What to do
Using the data below, print exactly the line with "법률 정보 (41, 932)", the line with "Superfood (147, 1785)", and every line between them, but none of the pictures.

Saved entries
=== Section Start ===

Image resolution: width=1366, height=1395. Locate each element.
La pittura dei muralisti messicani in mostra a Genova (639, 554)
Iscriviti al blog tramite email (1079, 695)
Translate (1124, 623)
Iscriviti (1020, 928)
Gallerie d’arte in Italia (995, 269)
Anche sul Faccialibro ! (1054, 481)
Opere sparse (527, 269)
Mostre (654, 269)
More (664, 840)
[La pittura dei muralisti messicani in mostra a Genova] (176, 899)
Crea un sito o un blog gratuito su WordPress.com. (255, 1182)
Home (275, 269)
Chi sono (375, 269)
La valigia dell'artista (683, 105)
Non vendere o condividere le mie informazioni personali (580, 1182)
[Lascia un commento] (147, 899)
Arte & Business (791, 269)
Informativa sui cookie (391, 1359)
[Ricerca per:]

=== Section End ===
=== Section Start ===

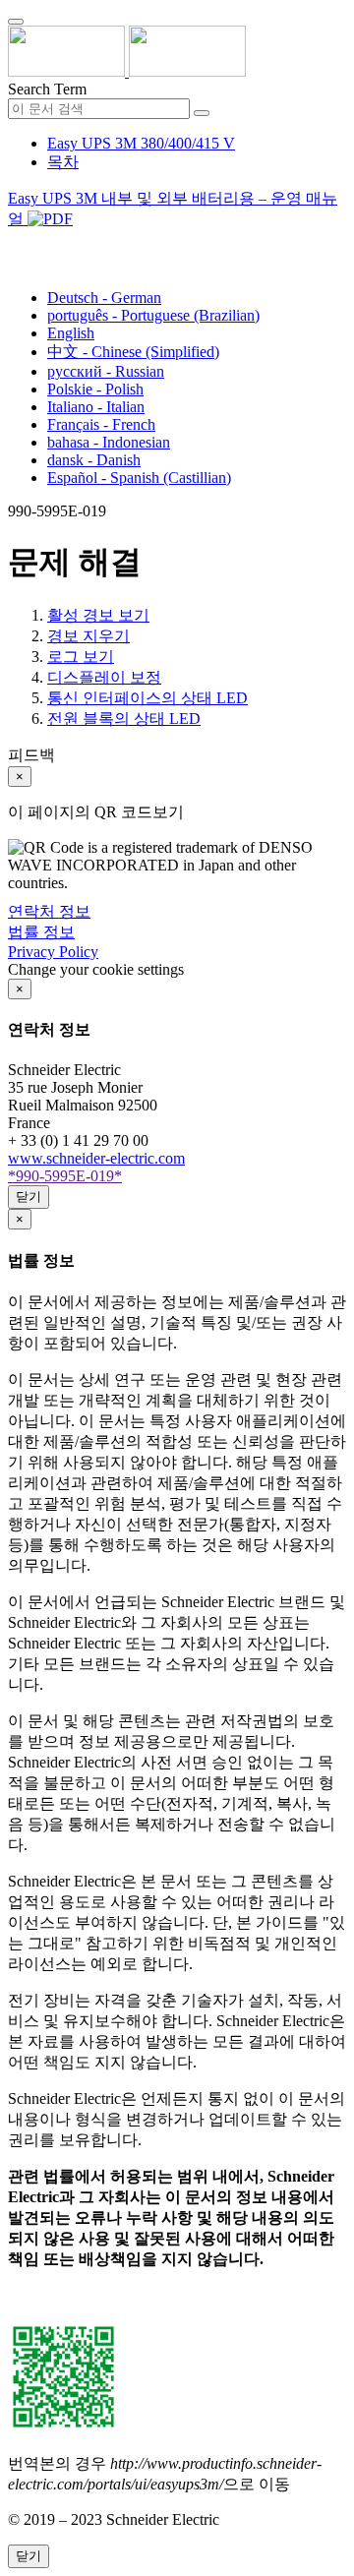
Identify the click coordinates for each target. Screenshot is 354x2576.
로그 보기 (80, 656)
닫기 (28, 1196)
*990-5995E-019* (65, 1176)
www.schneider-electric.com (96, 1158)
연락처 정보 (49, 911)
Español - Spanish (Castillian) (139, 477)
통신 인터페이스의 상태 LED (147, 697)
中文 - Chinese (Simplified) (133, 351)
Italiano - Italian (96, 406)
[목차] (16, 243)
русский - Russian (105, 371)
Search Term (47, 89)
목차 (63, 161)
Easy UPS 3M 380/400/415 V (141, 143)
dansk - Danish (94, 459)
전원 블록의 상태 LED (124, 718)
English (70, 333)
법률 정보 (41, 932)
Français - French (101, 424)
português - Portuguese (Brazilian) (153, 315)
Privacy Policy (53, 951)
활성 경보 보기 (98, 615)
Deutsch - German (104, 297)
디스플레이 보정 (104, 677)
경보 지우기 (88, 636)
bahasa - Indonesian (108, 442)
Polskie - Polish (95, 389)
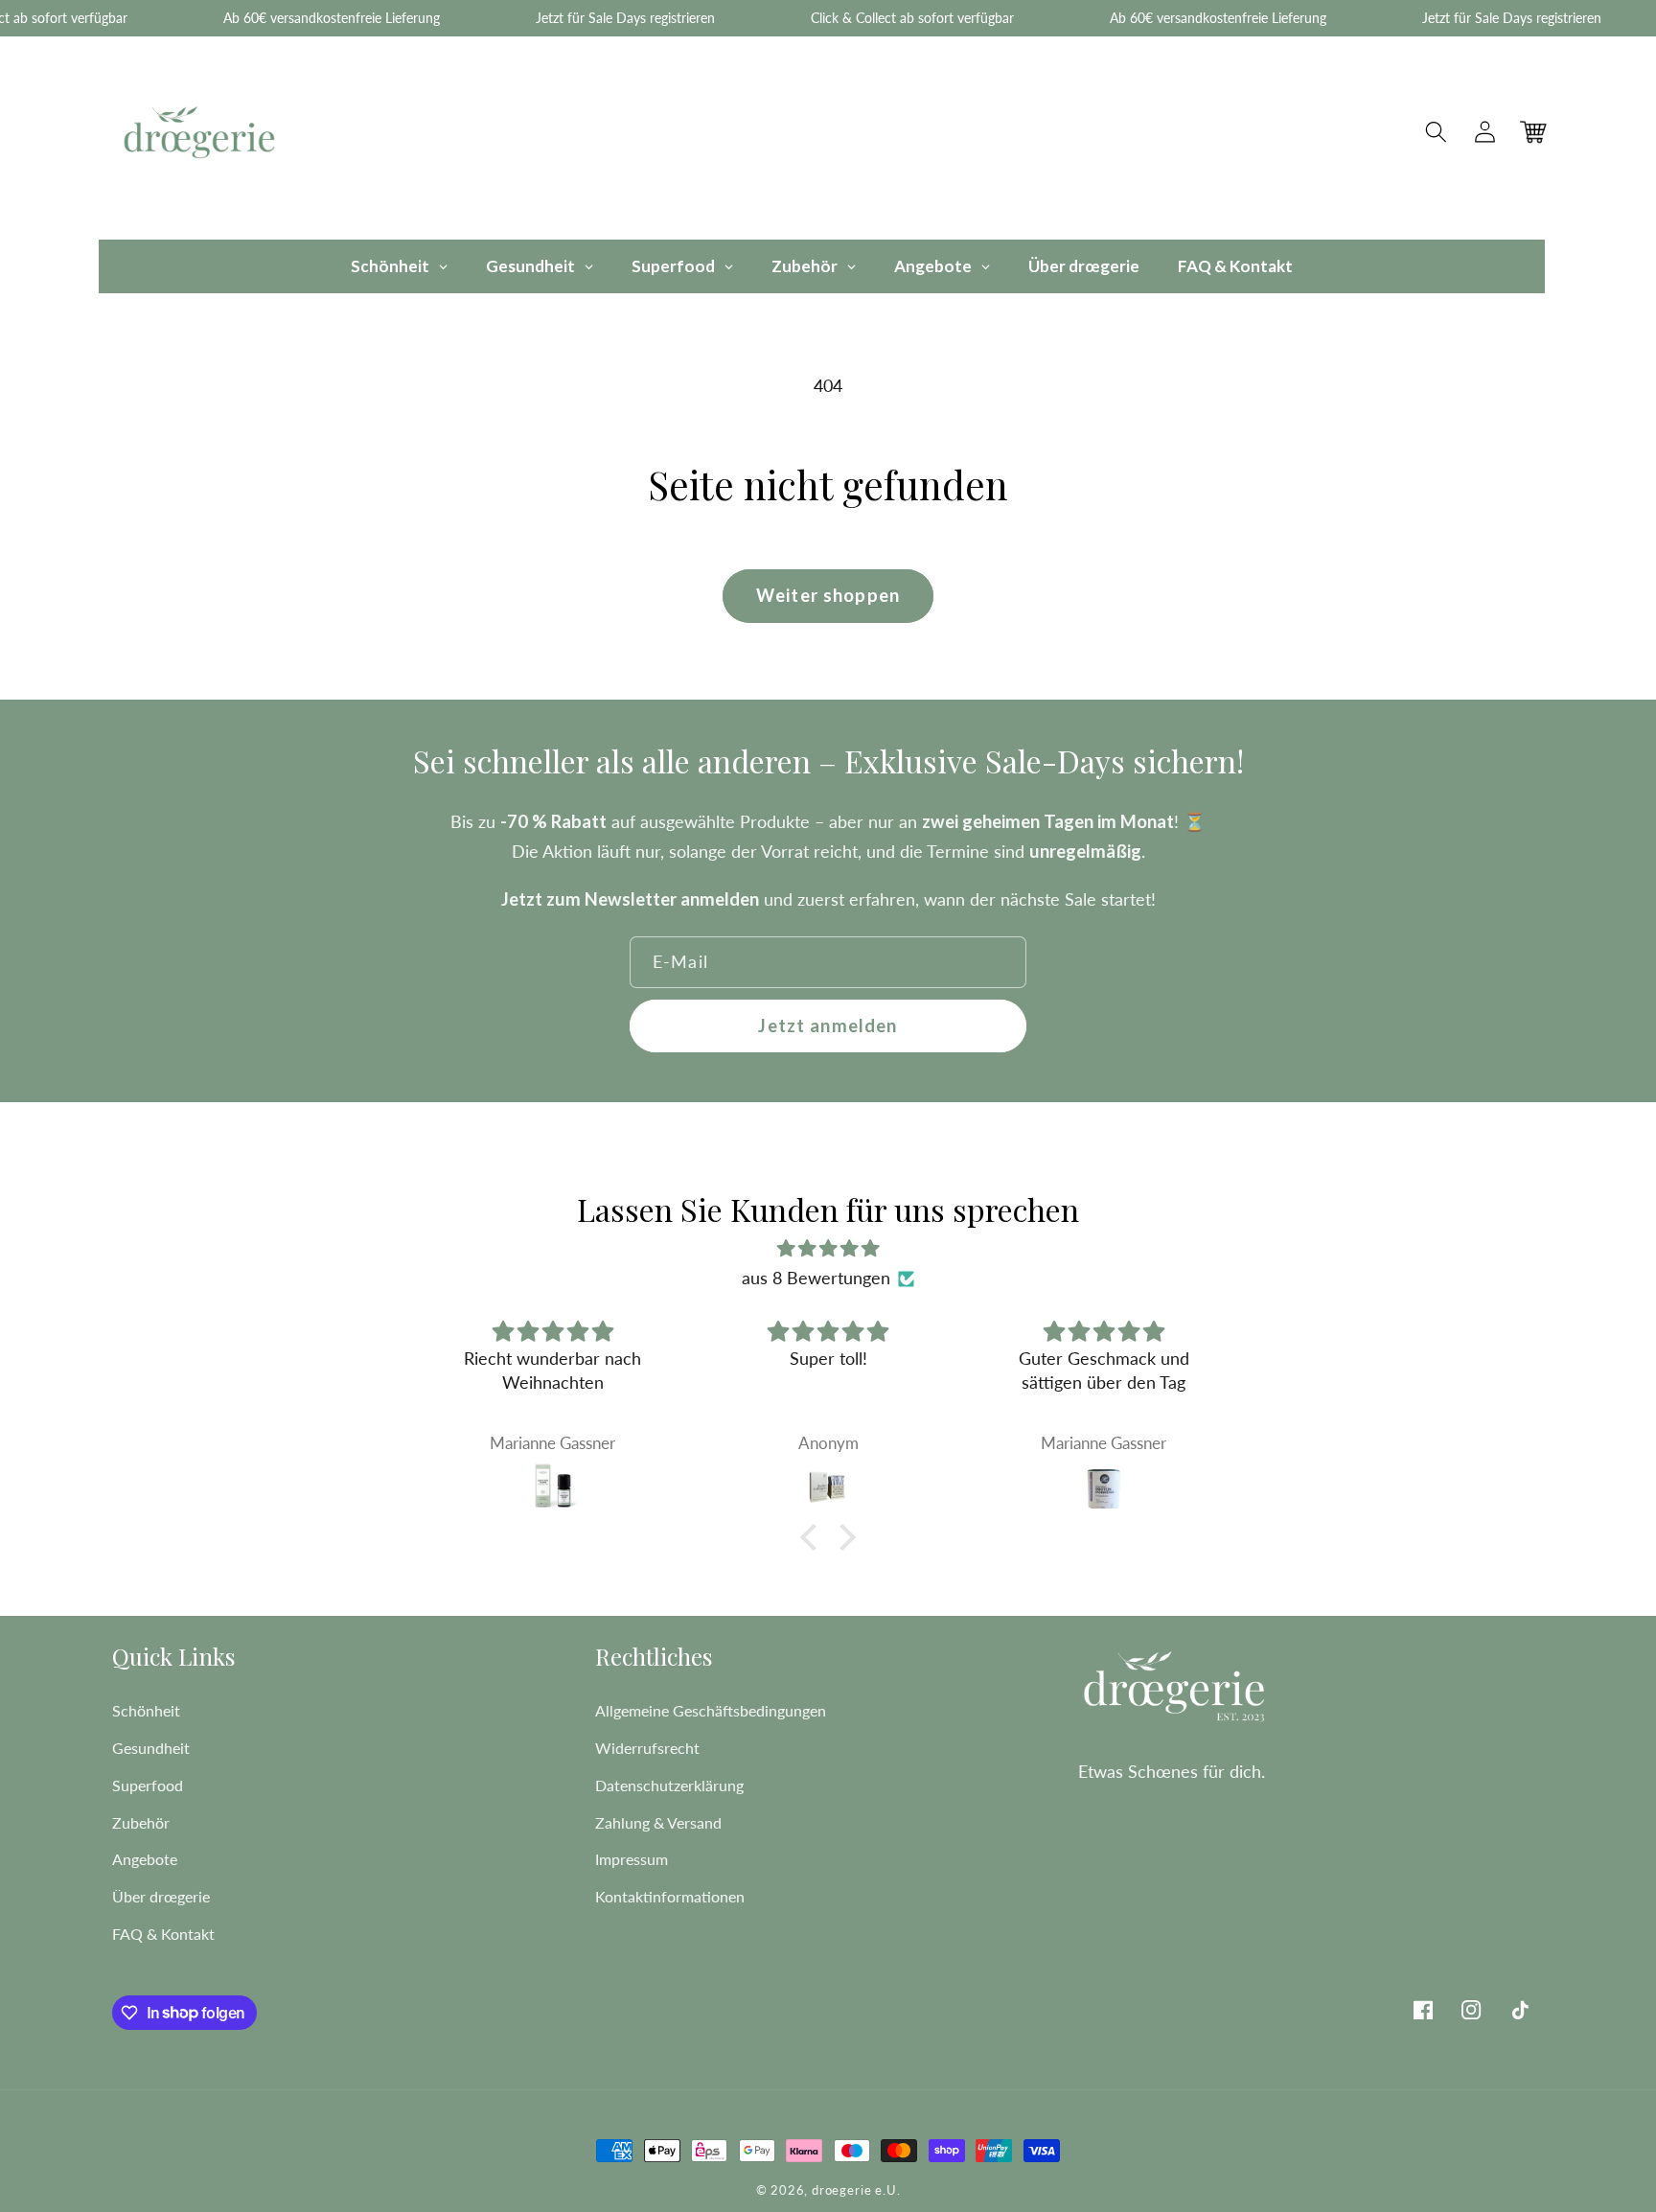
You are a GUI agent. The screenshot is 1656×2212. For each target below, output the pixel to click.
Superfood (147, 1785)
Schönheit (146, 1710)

=== Section End ===
=== Section Start ===

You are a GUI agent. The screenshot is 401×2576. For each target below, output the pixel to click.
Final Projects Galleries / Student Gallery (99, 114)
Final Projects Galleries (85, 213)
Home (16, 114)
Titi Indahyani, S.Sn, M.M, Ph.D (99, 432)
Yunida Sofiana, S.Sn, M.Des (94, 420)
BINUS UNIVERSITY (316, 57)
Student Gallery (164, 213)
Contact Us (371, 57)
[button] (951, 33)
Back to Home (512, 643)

=== Section End ===

Result for this task
법률 정보 (41, 932)
Français - French (101, 424)
português - Portuguese (Brazilian) (153, 315)
Privacy Policy (53, 951)
활성 경보 보기 (98, 615)
Deutsch - German (104, 297)
디스플레이 보정 (104, 677)
경보 지우기 (88, 636)
bahasa - Indonesian (108, 442)
Polskie - Polish (95, 389)
You are a GUI agent. The screenshot is 1656×2212. For each target below, output the pixel to click.
Superfood (147, 1785)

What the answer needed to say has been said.